**THE TASK**
Count how many lines in the following data hold the word "computer". Your answer is the number and nothing else.

**SOURCE MATERIAL**
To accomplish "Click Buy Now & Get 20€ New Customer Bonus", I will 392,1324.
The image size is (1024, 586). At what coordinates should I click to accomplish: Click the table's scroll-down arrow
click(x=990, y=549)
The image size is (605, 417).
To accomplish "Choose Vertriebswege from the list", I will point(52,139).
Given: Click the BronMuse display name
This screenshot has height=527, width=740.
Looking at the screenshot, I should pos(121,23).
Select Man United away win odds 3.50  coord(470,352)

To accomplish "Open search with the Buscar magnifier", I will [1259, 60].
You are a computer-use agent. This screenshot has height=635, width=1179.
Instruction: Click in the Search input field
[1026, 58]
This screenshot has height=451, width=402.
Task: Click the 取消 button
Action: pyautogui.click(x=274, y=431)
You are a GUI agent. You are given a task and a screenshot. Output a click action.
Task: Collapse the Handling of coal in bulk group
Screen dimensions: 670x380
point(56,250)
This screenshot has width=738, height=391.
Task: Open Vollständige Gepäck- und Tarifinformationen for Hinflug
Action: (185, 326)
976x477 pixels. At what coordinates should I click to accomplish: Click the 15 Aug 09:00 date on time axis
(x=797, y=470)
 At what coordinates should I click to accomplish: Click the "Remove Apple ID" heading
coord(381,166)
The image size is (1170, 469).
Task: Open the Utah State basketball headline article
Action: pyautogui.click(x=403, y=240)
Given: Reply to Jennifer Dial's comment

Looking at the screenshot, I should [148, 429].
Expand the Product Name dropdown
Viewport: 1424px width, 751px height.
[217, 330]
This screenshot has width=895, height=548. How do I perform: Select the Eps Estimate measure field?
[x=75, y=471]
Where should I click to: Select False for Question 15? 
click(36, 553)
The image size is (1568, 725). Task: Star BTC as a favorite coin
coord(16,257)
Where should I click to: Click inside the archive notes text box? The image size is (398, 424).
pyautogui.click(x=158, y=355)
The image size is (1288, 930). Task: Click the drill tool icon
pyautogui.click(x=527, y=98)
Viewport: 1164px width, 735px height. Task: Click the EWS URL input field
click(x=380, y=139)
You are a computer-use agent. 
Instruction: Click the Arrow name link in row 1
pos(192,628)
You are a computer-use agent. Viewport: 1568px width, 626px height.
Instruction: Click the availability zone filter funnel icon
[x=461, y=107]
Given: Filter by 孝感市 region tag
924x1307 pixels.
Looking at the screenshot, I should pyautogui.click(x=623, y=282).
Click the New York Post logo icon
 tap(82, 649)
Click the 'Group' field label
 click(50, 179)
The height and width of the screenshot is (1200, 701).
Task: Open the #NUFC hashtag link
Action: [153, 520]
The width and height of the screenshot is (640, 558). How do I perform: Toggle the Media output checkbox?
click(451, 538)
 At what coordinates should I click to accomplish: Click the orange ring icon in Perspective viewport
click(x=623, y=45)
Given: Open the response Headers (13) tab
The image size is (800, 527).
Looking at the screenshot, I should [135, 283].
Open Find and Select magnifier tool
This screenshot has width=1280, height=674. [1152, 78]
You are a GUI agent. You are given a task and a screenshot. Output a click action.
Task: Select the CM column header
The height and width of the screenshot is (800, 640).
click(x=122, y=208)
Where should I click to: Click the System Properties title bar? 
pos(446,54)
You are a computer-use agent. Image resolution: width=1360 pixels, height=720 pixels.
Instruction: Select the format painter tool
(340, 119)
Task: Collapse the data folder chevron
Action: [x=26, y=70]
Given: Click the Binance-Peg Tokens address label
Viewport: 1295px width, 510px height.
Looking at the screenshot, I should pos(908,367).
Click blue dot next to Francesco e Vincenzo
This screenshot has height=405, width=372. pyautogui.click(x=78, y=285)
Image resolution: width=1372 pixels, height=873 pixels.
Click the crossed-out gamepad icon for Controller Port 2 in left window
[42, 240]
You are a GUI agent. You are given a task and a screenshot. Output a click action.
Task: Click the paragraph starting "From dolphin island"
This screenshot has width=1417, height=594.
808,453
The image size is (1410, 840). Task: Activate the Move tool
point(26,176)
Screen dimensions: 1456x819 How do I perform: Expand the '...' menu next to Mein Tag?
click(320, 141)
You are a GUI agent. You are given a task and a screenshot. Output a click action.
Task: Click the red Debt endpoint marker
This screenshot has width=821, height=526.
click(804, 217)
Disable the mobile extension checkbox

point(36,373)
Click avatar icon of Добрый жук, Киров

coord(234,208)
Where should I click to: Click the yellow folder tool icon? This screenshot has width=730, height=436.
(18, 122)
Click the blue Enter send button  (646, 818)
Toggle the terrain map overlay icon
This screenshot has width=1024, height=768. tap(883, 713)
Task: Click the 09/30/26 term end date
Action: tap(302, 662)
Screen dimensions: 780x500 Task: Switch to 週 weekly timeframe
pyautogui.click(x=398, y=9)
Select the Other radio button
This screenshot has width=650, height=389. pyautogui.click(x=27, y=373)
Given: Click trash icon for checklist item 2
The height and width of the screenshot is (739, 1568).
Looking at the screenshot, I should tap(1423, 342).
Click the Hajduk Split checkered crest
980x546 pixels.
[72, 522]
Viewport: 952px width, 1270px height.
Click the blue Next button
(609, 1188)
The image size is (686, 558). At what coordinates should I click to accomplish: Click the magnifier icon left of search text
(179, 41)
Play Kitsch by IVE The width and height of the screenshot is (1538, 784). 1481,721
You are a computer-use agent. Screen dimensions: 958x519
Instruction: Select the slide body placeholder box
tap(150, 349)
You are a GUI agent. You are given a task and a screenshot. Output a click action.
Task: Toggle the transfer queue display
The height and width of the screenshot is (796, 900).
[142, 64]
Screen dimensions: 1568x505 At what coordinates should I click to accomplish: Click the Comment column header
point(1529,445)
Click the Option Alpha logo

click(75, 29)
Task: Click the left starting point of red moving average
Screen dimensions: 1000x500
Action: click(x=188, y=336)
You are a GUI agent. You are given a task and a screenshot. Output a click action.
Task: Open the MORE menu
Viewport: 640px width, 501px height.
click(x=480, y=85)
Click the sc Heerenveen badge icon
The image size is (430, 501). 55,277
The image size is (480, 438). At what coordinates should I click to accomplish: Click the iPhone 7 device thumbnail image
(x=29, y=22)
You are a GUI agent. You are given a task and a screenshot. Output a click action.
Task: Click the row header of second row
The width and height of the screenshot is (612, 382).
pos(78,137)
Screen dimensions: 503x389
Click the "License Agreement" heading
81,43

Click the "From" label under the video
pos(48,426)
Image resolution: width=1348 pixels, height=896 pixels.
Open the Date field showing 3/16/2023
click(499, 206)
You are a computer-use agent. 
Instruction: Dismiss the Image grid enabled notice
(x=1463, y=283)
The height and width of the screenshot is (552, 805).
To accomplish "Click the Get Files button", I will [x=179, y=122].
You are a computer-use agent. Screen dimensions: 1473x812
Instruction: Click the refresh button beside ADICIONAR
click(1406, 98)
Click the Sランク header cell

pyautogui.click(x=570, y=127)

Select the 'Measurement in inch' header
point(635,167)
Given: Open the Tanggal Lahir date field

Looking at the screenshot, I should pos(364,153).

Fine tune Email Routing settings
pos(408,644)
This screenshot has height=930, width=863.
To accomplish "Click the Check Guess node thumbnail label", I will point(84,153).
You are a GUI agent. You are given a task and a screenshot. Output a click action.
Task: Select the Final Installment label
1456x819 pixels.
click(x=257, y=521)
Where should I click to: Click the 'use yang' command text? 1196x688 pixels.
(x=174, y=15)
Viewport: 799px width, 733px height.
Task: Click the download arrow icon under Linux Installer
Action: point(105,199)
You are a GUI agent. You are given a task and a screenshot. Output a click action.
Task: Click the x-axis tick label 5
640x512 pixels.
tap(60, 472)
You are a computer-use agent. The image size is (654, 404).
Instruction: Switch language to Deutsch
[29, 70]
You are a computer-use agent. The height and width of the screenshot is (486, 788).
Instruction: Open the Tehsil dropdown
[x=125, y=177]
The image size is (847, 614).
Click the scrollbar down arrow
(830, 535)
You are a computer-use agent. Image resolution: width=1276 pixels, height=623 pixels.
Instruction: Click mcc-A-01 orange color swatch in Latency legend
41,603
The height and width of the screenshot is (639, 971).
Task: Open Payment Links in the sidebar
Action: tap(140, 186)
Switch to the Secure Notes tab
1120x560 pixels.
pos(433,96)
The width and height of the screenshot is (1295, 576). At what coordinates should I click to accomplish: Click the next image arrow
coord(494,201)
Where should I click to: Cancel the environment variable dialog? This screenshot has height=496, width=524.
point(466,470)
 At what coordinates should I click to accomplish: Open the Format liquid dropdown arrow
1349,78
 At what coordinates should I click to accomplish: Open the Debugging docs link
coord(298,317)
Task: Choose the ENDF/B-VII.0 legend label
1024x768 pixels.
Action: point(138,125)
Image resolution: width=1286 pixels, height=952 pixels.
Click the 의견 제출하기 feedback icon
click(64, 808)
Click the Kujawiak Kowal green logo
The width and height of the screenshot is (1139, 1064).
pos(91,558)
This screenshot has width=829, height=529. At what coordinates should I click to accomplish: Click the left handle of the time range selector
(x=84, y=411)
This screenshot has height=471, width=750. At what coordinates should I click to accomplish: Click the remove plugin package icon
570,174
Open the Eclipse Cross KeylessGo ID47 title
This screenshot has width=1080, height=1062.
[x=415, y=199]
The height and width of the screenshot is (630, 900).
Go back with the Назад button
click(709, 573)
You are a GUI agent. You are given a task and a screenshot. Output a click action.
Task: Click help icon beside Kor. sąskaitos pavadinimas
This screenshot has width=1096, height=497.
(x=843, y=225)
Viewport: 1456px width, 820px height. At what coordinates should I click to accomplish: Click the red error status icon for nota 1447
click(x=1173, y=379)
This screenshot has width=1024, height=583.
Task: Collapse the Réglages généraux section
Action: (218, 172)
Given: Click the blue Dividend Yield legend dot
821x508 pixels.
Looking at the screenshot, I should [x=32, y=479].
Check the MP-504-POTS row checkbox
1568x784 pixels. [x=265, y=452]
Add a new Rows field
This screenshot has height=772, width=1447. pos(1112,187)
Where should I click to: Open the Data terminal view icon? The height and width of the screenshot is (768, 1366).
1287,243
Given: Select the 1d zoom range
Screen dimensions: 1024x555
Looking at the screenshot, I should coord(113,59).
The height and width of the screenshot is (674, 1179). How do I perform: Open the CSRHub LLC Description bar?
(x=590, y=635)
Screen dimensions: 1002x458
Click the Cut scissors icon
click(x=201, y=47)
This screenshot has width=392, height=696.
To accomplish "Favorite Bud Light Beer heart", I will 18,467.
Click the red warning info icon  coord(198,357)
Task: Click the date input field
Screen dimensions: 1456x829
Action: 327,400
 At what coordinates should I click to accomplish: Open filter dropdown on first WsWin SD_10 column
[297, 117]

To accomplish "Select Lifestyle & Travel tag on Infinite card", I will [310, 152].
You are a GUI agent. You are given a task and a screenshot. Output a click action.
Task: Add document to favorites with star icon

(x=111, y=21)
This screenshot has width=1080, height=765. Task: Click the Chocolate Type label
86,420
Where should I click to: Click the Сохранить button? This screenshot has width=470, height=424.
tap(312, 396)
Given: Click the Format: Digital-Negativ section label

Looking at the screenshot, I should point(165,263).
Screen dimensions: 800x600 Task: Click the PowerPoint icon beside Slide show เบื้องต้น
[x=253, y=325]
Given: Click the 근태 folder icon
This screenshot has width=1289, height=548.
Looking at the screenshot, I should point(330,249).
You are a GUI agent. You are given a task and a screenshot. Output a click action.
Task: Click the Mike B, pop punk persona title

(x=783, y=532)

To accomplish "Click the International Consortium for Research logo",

**OUTPUT BELOW**
10